Each comes at extinction from a different point of view.

“Biological anthropologists understand loss in a particular way. The archaeologists are mapping loss, literally. What are the common languages across these approaches?” Petryna says. “That’s something we’re trying to get at and have students think more deeply about.” 

Though the seminar series itself isn’t new, this is the first attempt by the Department of Anthropology to create focus around a key issue for the public and give graduate students—the majority of whom are working toward their Ph.Ds.—more opportunities to hear a range of unique perspectives about a single theme.

“Extinction is a topic that’s in conversation publicly, broadly, in a whole variety of ways,” Schurr says. “The idea is to create a cross-fertilization.”
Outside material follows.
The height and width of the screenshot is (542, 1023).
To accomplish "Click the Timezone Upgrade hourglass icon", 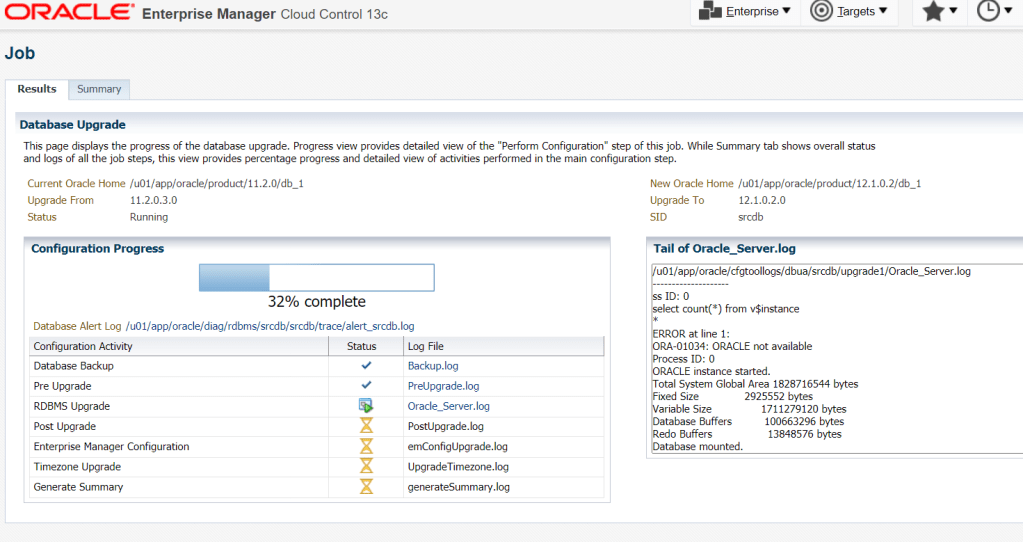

For example, Dan Janzen from Penn’s Department of Biology presented this past fall on biodiversity loss in Costa Rica. The spring lineup currently includes an ecologist speaking about the Pleistocene era, an African-American studies professor focusing on race and science, and an anthropologist covering genocide and its aftermath.

At the close of the semester, graduate students will present original research based on the year’s conversations and stemming from overarching keywords such as loss, responsibility, and stewardship.

“When you think of biodiversity decreasing, what, in fact, is getting lost? How do we measure that loss? When ancient cultural heritage sites are deliberately destroyed, what technologies do we have to record that loss?” Petryna says. “It’s not a metaphorical issue.”

The topic has struck a chord with students, who carry conversations well beyond the 90-minute talks.

“There’s a deep desire for this integrative dialogue, and it can have profound social implications for the department,” Petryna adds. “We’re trying to engineer something [permanent] that really shows what Penn Anthropology can do.”

At the end of January, the colloquium will resume with Peter Dodson, a professor in the Department of Earth and Environmental Science and a professor of anatomy at the School of Veterinary Medicine. Dodson will speak about dinosaurs, a case study in extinction tens of millions of years in the making.